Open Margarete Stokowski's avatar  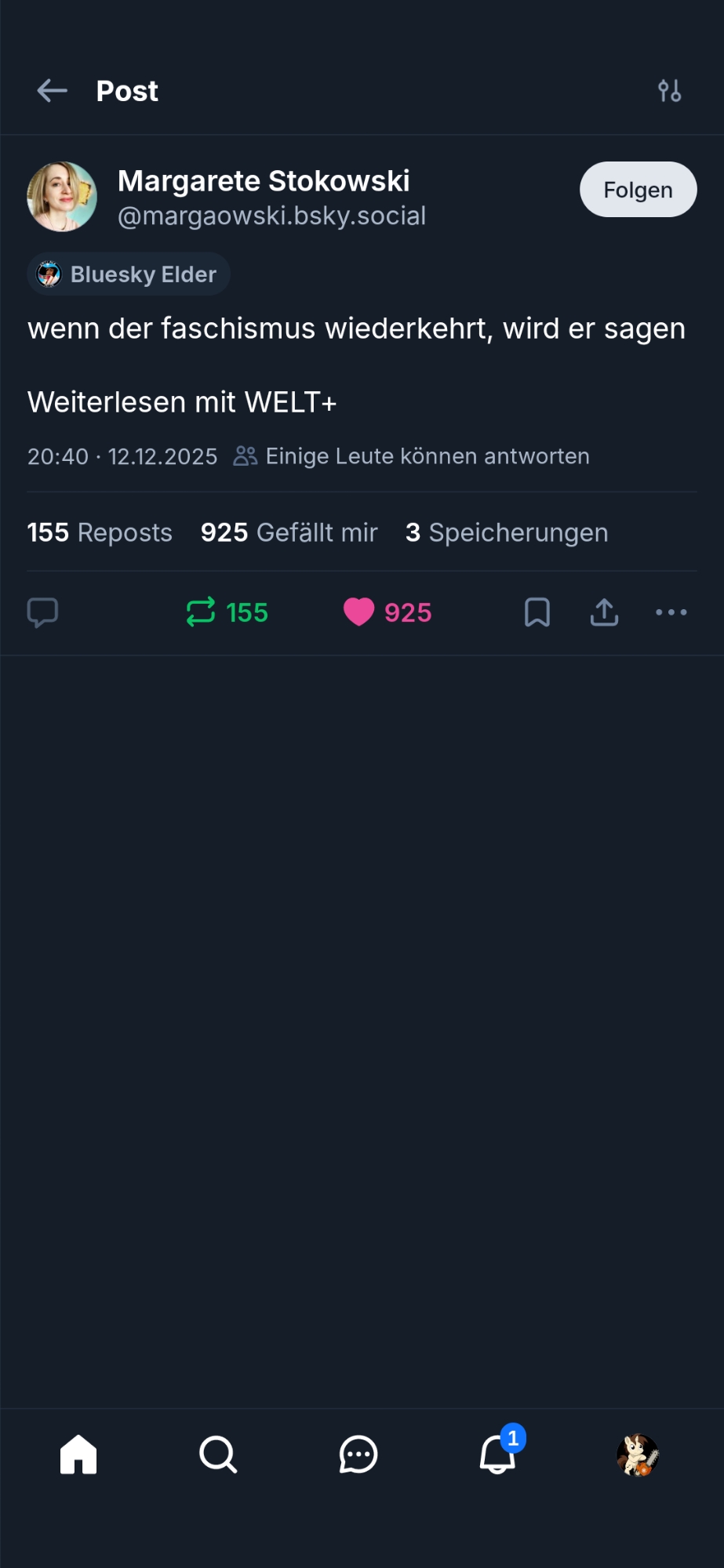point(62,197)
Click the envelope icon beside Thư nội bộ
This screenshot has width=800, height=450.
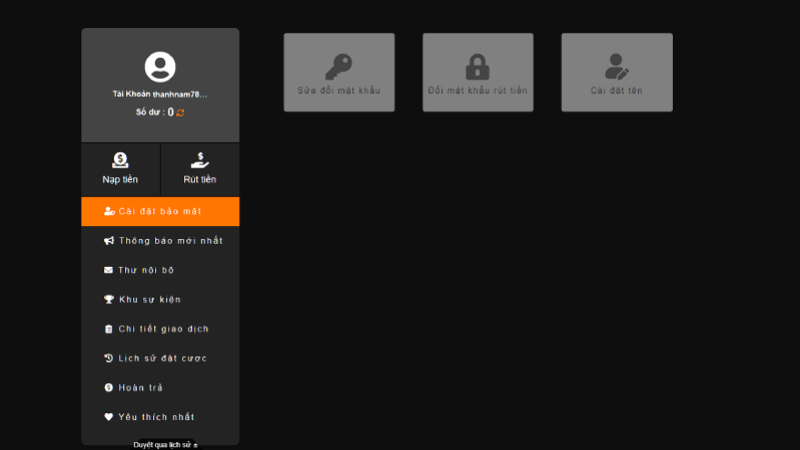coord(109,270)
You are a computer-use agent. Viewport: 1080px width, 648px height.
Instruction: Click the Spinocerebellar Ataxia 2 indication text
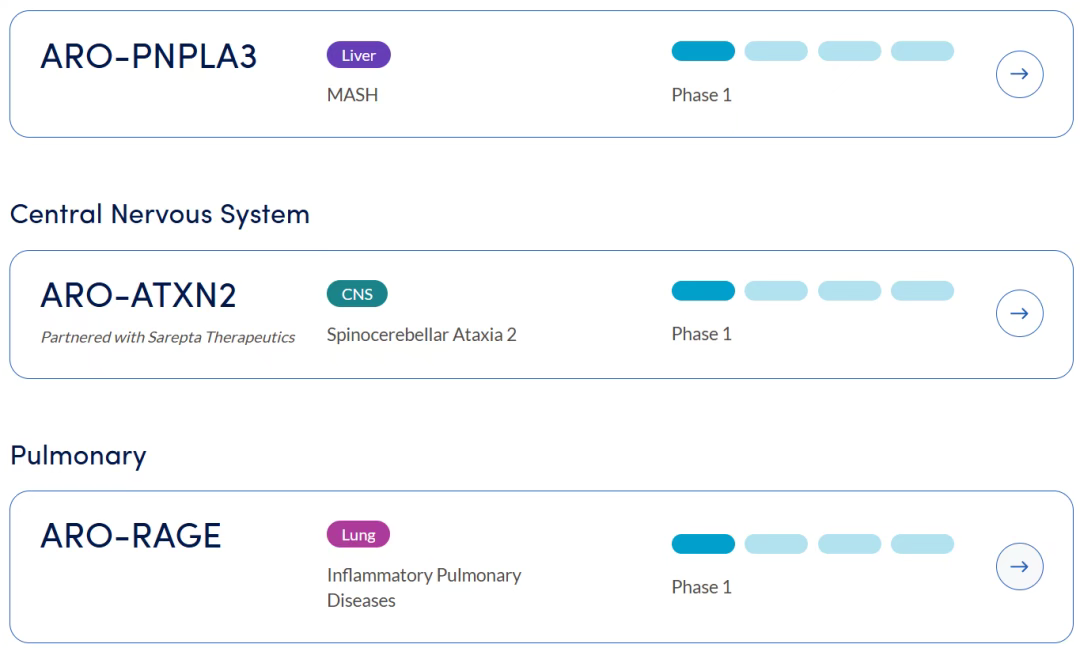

::::::::::

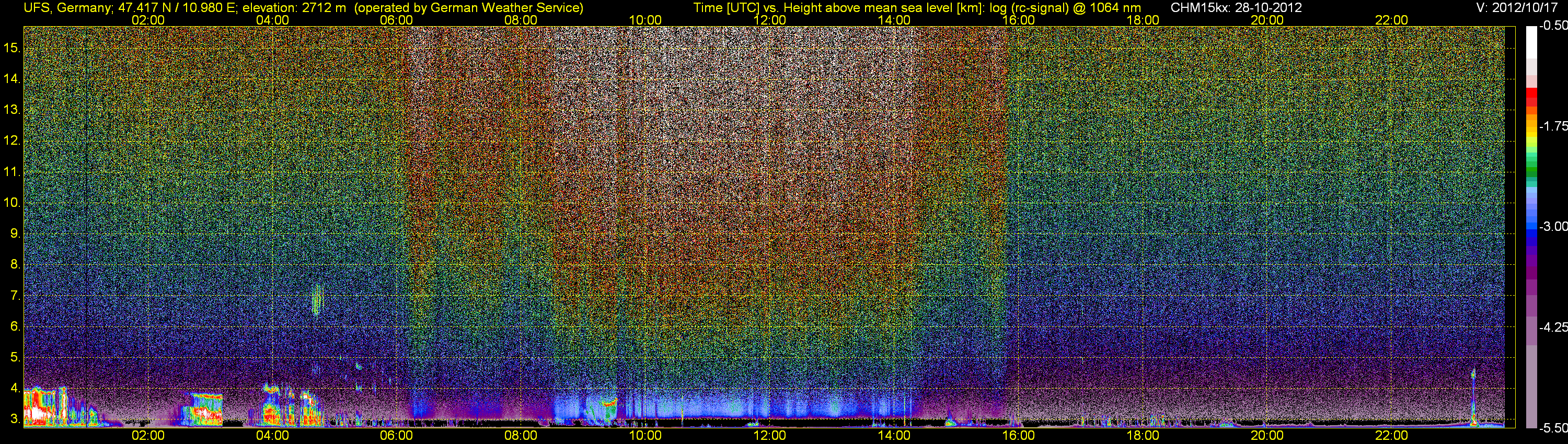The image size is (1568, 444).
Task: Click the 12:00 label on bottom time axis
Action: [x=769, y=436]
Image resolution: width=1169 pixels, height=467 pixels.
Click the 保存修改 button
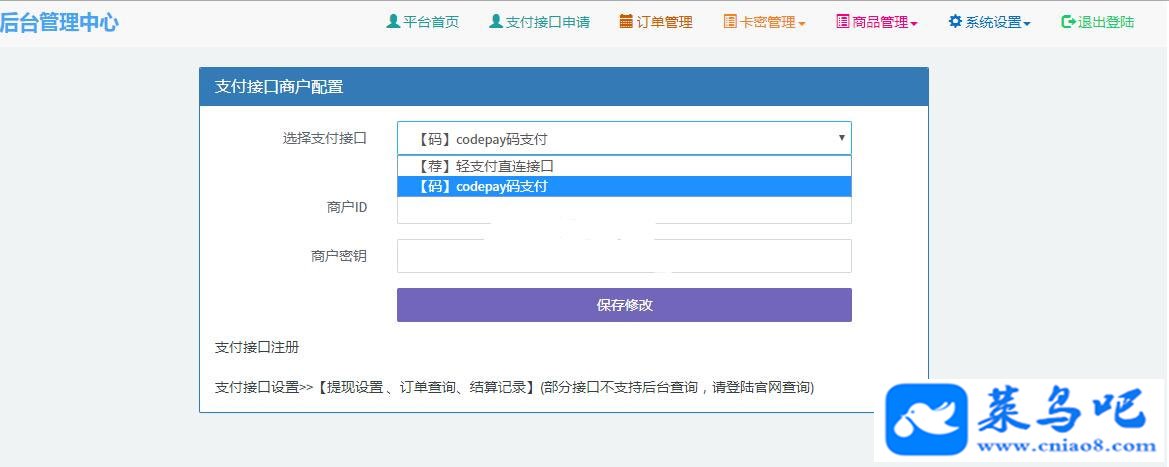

::::::::::

→ **TÂCHE DEMANDÉE**
Repérez, parmi les lignes ci-dessus, toutes celles qui contiennent le mot "width", puis recopiez-les en respectant la casse.

→ **RÉPONSE COMPLÈTE**
This screenshot has width=800, height=450.
You are a computer-use agent. Viewport: 1080px width, 648px height.
Image resolution: width=1169 pixels, height=467 pixels.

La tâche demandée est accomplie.